Selected text:
------------
First things first, let's look at what a typical UI renderer does most. I cannot speak to all renderers, of course, but in general it tends to be all about drawing rectangles, or things that can be simplified into rectangles. It's good because rectangles are easy to reason about. Better even, these rectangles are usually axis-aligned. A typical example is rounded rectangles which are all over web pages: If you think of the shape as a whole it is not a trivial one, but after splitting away the rounded corners, you are left with basic rectangular shapes and for the corners, quarter circles (or ellipses) that can be boxed into their own rectangles. Each corner can be drawn using a mask that is very to generate in a fragment shader.

Common patterns

Common shapes can decomposed into rectangles with potentially simple masks, but what do we usually fill them with? Solid colors, gradients, images come to mind, or some completely custom shader. All of them have in common that they can be expressed as images. The point here is that if it helps the overall architecture, we can bake any pattern into a texture in a prior pass and render it into the scene "as an image" or in other words, via a simple texture sample.

To sum it up, if a 2D renderer is very good at rendering many axis-aligned rectangles with a simple image pattern and optionally an mask, then it can go a long way.
------------
To do:
1 > Decide whether each statement agrees with the text on UI renderers. Give yes or no and quote the words from the text that settle it.
(a) The rectangles a UI renderer draws are usually axis-aligned.
(b) The writer claims to know how every renderer works.
(c) Any fill pattern can be baked into a texture in an earlier pass.
2 > Using the text on UI renderers, answer each question on its own line, marked (a), (b) and (c).
(a) According to the text, what are rectangles easy to do?
(b) Once the rounded corners are split away, what shapes are the corners?
(c) Which fills does the text list for common shapes?

[Rows from a dataset]
------------
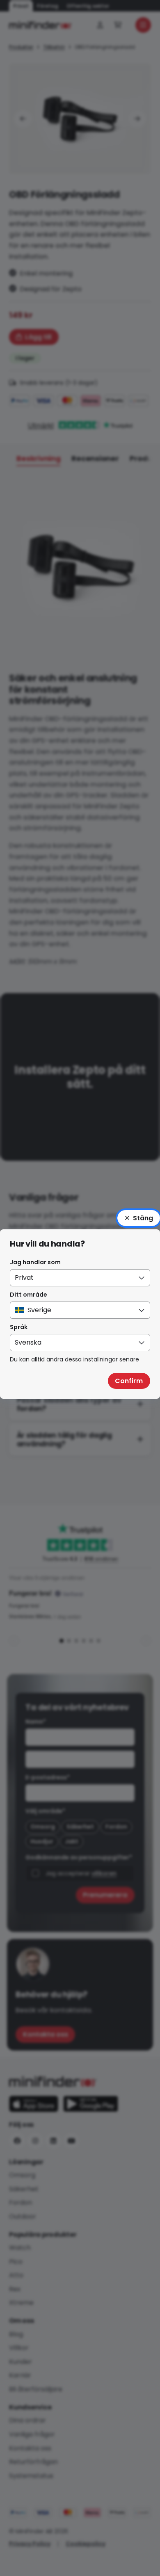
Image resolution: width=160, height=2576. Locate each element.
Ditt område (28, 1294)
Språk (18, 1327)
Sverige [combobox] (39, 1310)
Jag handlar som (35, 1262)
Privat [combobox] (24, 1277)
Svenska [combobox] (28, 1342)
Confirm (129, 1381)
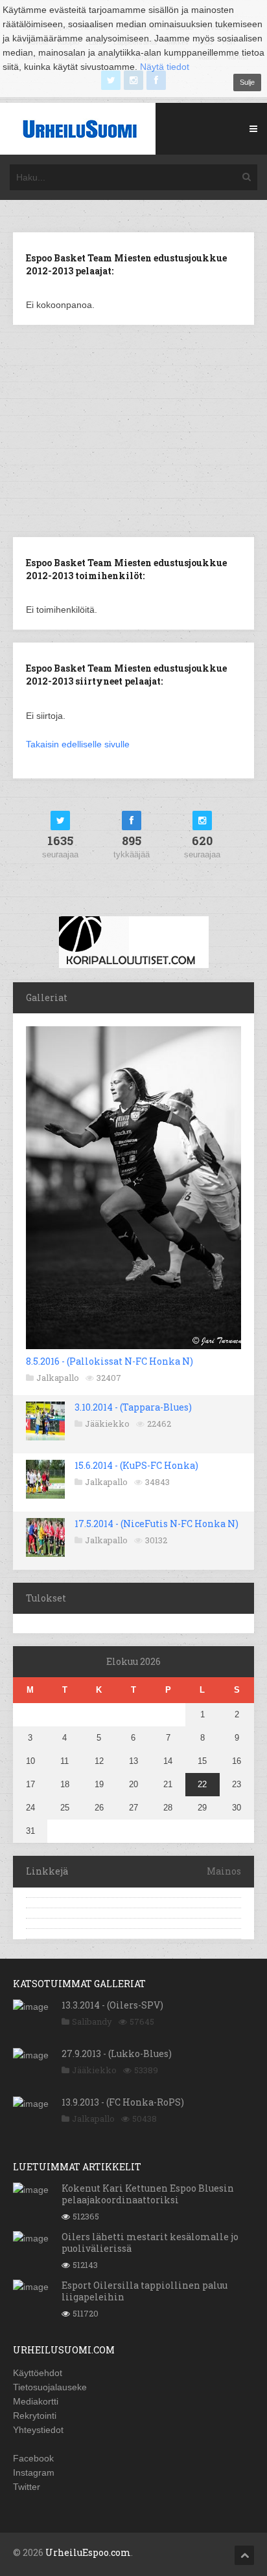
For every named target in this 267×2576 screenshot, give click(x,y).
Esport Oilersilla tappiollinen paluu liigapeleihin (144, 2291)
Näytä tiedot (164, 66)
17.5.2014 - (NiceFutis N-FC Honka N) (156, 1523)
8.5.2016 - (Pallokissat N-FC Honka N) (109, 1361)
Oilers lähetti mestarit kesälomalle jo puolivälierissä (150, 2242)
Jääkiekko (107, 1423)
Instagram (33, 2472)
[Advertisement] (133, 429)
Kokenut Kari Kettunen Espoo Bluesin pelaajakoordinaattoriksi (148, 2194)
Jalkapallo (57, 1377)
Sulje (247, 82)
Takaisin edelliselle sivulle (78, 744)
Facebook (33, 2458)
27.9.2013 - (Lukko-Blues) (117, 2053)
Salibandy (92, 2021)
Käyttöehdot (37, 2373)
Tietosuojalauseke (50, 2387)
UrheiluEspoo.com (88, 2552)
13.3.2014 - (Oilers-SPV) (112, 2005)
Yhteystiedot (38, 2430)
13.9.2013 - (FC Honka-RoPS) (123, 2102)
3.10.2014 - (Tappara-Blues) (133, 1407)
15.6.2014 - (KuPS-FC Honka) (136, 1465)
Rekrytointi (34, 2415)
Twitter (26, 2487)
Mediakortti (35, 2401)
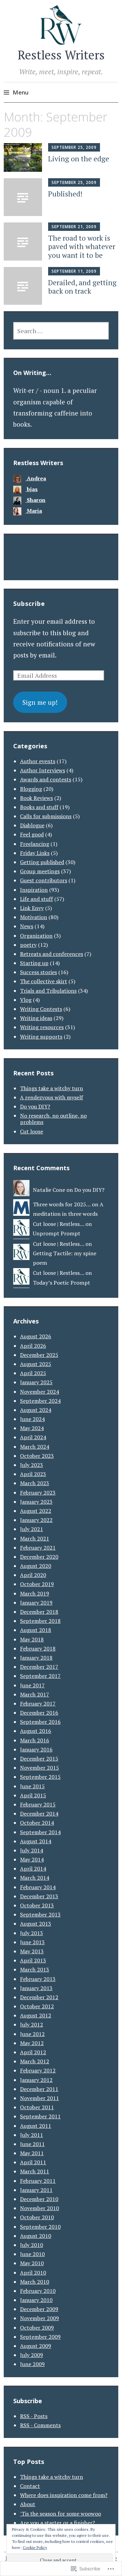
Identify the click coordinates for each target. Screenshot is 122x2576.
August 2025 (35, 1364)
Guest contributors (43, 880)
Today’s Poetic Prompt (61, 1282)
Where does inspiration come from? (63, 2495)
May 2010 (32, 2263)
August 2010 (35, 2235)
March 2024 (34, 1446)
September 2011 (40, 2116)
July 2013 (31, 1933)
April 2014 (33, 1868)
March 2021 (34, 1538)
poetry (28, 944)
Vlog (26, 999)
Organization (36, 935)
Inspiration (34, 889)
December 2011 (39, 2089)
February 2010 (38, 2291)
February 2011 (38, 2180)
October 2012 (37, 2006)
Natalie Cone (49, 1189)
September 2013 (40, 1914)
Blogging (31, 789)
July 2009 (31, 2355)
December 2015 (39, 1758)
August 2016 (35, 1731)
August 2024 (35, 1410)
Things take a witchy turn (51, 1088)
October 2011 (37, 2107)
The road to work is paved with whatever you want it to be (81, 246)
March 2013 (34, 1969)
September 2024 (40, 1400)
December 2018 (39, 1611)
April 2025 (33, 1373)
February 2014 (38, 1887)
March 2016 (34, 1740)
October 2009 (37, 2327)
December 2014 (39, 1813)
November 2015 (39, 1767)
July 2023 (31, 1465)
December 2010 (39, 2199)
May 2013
------------
Answers to the exercises:
1 >
(a) Yes: "these rectangles are usually axis-aligned."
(b) No: "I cannot speak to all renderers, of course"
(c) Yes: "we can bake any pattern into a texture in a prior pass"

2 >
(a) Reason about.
(b) Quarter circles (or ellipses), each boxed into its own rectangle.
(c) Solid colors, gradients, images, or some completely custom shader.